Mungkin, saat pertemuan Trah Martowirono nanti, seru juga digelar lomba panjat pinang. Syaratnya, pesertanya minimal memiliki berat badan 80 kg. Siapa yang ikut ya? Mungkin Mas Wiranto, Mas Untung, Mas Agus (mbak Endah), Mas Pri, saya, dan siapa lagi ya? Om Bas bisa juga. Dia kan belakangan termasuk kartunis berbobot. Maksudnya kini bobotnya lebih dari 80 kg! Oh ya, Iwin boleh ikut?

Catatan Bambang Haryanto : dalam pertemuan Trah 2003 di Kajen, telah diadakan ritus untuk mendata bobot-bobot dan bobot warga trah. Setiap peserta harus masuk jembatan timbang dulu :-). Tercatat antara lain yang memiliki bobot melebihi 80 kilogram adalah : Bude Suharni Sukiyo (85) dan Baroto nDandung (81).

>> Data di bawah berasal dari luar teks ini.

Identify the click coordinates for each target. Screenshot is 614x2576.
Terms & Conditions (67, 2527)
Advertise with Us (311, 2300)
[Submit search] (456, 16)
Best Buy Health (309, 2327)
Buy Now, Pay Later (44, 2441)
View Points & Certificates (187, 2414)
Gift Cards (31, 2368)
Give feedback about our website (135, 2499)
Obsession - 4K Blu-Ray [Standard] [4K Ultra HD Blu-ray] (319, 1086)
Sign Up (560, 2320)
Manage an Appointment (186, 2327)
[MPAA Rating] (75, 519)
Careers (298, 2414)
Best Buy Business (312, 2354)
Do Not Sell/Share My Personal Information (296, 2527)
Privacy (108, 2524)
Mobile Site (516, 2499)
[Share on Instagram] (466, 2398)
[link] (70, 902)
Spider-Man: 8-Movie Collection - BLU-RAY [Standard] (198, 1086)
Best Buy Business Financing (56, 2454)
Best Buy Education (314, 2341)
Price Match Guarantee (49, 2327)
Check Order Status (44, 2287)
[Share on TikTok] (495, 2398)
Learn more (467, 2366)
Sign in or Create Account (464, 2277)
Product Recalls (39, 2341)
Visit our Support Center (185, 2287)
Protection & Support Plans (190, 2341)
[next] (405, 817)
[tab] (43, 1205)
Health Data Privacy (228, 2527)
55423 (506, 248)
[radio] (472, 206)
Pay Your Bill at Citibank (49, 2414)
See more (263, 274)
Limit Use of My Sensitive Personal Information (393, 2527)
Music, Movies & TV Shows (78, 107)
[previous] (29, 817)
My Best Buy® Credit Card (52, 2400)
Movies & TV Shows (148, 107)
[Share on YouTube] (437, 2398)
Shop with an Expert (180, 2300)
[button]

Kabar menggembirakan dari Broto Happy W. tentang 17 Agustusan itu kemudian ditutup dengan kabar lain. “Kamis besok (28/8/2008), kalo jadi saya mau ke Malaysia. Saya diajak jalan-jalan pemilik Musica Studio yang sangat senang bulutangkis. Ini perjalanan saya kedua setelah sebelumnya tahun lalu.

Di Kuala Lumpur ada kejuaraan veteran bulu tangkis, jadi jalan-jalan sambil berolahraga. Saya sendiri tidak ngirim tulisan, karena ngambil cuti. Apalagi, sejak Maret lalu, saya dipindahkan ke desk ke Sepakbola Nasional. Meski begitu, kenalan saya tetap paling banyak dari bulu tangkis !”

Terima kasih, Happy. Kabar lanjutnya, juga dari Warga Trah Martowirono lainnya, sangat ditunggu. Sukses selalu untuk semuanya.